Por Piero Trepiccione
Venezuela pareciera
estar bifurcada en dos mundos absolutamente disociados que conviven, pero no se
entremezclan ni se comprenden.
El país social, según
cifras aportadas por la última Encovi, pero
también expresadas por la Cepal, la ONU, FAO, Banco mundial, FMI, publicaciones
especializadas en economía, diversos observatorios nacionales e
internacionales, la OPEP, entre muchos otros; dan cuenta de un deterioro
progresivo y reiterado que se fue agudizando durante los últimos cinco
años. El resultado: una recesión sin parangón.
Las conocidas
dificultades social
El deterioro interno
del país ha sido inexorable, tanto en las condiciones de vida en términos
multidimensionales como en la infraestructura de servicios públicos.

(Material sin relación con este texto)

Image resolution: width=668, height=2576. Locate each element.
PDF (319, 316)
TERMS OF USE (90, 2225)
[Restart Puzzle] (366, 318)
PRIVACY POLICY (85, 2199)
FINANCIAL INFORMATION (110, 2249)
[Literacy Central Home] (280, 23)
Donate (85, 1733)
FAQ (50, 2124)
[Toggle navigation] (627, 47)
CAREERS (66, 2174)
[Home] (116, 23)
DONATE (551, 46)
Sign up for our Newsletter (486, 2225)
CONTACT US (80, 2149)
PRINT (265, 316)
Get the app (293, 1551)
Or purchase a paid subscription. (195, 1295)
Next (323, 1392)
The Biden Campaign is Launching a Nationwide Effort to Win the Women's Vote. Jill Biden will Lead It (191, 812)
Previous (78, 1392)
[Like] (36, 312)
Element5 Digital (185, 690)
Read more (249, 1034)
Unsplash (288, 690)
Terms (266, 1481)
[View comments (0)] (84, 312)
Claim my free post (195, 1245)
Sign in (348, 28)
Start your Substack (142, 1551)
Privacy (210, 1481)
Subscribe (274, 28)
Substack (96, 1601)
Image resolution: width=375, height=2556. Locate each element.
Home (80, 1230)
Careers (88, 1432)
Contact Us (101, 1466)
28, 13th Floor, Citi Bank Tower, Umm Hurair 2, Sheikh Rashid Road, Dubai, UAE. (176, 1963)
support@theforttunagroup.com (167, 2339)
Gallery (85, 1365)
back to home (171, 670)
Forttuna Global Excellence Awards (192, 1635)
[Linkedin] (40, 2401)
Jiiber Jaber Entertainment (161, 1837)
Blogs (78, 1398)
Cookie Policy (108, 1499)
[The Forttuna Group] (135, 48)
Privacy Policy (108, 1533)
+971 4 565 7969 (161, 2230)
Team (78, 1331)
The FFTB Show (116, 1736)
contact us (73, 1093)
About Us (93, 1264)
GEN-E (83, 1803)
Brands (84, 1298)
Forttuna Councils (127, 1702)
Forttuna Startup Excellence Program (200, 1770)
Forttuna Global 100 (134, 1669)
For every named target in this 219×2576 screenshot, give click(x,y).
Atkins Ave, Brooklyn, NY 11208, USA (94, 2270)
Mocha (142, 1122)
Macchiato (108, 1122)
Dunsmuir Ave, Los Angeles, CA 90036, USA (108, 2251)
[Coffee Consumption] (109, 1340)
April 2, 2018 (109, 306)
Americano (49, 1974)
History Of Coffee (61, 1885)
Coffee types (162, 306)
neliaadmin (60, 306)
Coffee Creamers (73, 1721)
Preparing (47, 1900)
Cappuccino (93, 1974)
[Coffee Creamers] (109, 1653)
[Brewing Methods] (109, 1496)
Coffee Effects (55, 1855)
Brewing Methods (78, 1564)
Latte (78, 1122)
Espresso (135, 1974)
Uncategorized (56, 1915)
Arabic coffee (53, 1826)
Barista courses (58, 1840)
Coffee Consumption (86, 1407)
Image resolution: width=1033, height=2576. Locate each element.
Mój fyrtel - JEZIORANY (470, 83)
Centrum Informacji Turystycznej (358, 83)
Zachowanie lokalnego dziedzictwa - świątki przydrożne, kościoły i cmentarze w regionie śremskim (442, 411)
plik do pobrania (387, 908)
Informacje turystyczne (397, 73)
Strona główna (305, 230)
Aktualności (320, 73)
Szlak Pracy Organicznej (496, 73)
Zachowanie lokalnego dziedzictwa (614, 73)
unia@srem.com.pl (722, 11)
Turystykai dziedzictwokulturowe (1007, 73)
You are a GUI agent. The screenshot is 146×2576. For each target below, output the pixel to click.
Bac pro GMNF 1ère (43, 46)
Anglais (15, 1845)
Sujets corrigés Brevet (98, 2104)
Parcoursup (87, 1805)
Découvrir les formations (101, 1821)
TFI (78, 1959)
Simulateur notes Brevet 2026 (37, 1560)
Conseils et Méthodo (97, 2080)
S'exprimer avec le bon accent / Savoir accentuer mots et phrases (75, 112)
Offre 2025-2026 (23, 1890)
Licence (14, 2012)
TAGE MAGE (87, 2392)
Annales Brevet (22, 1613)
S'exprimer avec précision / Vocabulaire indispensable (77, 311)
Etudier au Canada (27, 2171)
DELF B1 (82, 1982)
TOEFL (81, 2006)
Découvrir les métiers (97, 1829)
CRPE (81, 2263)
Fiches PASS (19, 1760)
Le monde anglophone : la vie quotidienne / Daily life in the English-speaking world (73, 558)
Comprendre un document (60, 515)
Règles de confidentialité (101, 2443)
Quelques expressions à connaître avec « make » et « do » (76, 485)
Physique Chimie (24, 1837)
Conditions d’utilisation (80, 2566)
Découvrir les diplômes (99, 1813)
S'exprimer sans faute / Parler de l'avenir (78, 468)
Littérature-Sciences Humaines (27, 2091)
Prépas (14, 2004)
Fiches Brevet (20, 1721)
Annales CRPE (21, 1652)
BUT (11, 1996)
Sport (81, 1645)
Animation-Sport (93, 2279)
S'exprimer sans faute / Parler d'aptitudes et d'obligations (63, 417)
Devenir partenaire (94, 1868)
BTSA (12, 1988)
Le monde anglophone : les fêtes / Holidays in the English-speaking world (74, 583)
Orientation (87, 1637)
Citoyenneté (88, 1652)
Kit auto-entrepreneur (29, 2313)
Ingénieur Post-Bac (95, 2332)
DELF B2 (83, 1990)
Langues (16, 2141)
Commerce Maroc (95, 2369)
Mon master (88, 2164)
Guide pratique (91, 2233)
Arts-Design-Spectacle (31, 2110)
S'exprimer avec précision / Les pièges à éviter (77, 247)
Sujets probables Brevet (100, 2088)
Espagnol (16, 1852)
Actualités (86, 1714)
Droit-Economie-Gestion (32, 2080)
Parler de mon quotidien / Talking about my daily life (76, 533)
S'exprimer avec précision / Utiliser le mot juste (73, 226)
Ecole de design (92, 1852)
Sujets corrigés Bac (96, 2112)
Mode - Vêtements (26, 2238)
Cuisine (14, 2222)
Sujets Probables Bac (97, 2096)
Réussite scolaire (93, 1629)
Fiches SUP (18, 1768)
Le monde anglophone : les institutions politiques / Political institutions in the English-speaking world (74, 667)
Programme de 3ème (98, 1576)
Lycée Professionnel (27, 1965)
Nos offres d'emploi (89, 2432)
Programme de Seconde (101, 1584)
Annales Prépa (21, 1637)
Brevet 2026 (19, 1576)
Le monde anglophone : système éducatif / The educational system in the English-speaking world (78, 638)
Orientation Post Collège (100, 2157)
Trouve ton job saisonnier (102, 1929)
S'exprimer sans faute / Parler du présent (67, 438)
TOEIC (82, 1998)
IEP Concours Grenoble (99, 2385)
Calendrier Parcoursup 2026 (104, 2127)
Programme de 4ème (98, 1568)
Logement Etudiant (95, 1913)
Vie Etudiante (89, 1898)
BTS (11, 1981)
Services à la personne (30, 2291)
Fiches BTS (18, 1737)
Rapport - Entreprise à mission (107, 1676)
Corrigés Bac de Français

Un panorama tan desolador que obligó, prácticamente, a cerca de cinco
millones de venezolanos a marcharse
a otros países para poder llevar la
carga de la sobrevivencia de sí mismos y de sus familiares que quedaron en
territorio nacional sometidos a extremas limitaciones.
Un retroceso sin igual
en la historia republicana del país. Una creciente demanda de respuestas
estatales que no se vislumbran bajo ninguna circunstancia, y agravada por
una pandemia que al principio parecía pasar de lado de nuestras fronteras y
que, de pronto, comenzó a crecer a un ritmo vertiginoso. Nos llega con el
sistema de salud colapsado y sin capacidad de responder adecuadamente.
Aunado a esto, lo ya
conocido. Una ciudadanía quejándose de los cortes eléctricos, de la falta
de agua, de gas doméstico, de la gasolina, de la inflación galopante, del
déficit enorme en el transporte público, entre otras necesidades, cuya
satisfacción pasa por un auténtico calvario. Un país social donde la
pobreza aumentó desproporcionadamente durante los últimos años. Un país
que no pudo hacer sustentable el desarrollo apenas comenzaron a descalabrarse
los precios petroleros en el mercado internacional. Este es el país de la
cotidianidad, el duro de vivir. Uno que no encuentra eco en el otro país.
Las dificultades
políticas
El país político por su
parte, avanza en otra dirección y hacia otros intereses. En primer lugar, un
gobierno que se mira su ombligo sin creer en la alternabilidad del poder. Sus
acciones reflejan un mantener el poder a toda costa, independientemente del
descalabro económico que esto implique.
Un gobierno que piensa
en elecciones no participativas sino cerradas a un club de amigos que garantice
su permanencia en el poder, aun cuando alrededor de un 80% de la población
manifieste abiertamente su descontento hacia él. En fin, un gobierno que bajo
unos pocos argumentos que terminan culpabilizando siempre a otros de los males
que nos aquejan, se nutre de esquemas propagandísticos que intentan
desinformar a una población que ya no cree pero que está atada en sus
libertades.
Pero en segundo lugar,
nos encontramos con una serie de partidos cuyo objetivo central más que el país
y sus necesidades, es conseguir el “control” de la oposición política con fines
grupales y personales.
A estos partidos les interesa
ir a elecciones no para lograr un cambio real en el poder, sino para asegurarse
“cuotas” de representación que garanticen acceder a beneficios públicos. Se
trata de una serie de partidos que ha sido mayoría en el segmento opositor y
que han obtenido un respaldo importante de la comunidad
internacional para promover el cambio político. Sin embargo, por sus
ambiciones personales y egos desatados, se han perdido en el debate.
Nada fácil la situación
de Venezuela en los actuales momentos. Un enemigo más peligroso que el
otro. La pandemia con toda su furia acechando todo el territorio nacional y
ahora, la fragmentación del liderazgo que provoca una desconexión
emocional del país social con el país político. Esa fractura puede traer
consecuencias mucho más lamentables que las nefastas circunstancias a las
cuales estamos sometidos. La sociedad civil tiene la palabra en esta
hora donde los partidos se han aislado sin ninguna necesidad.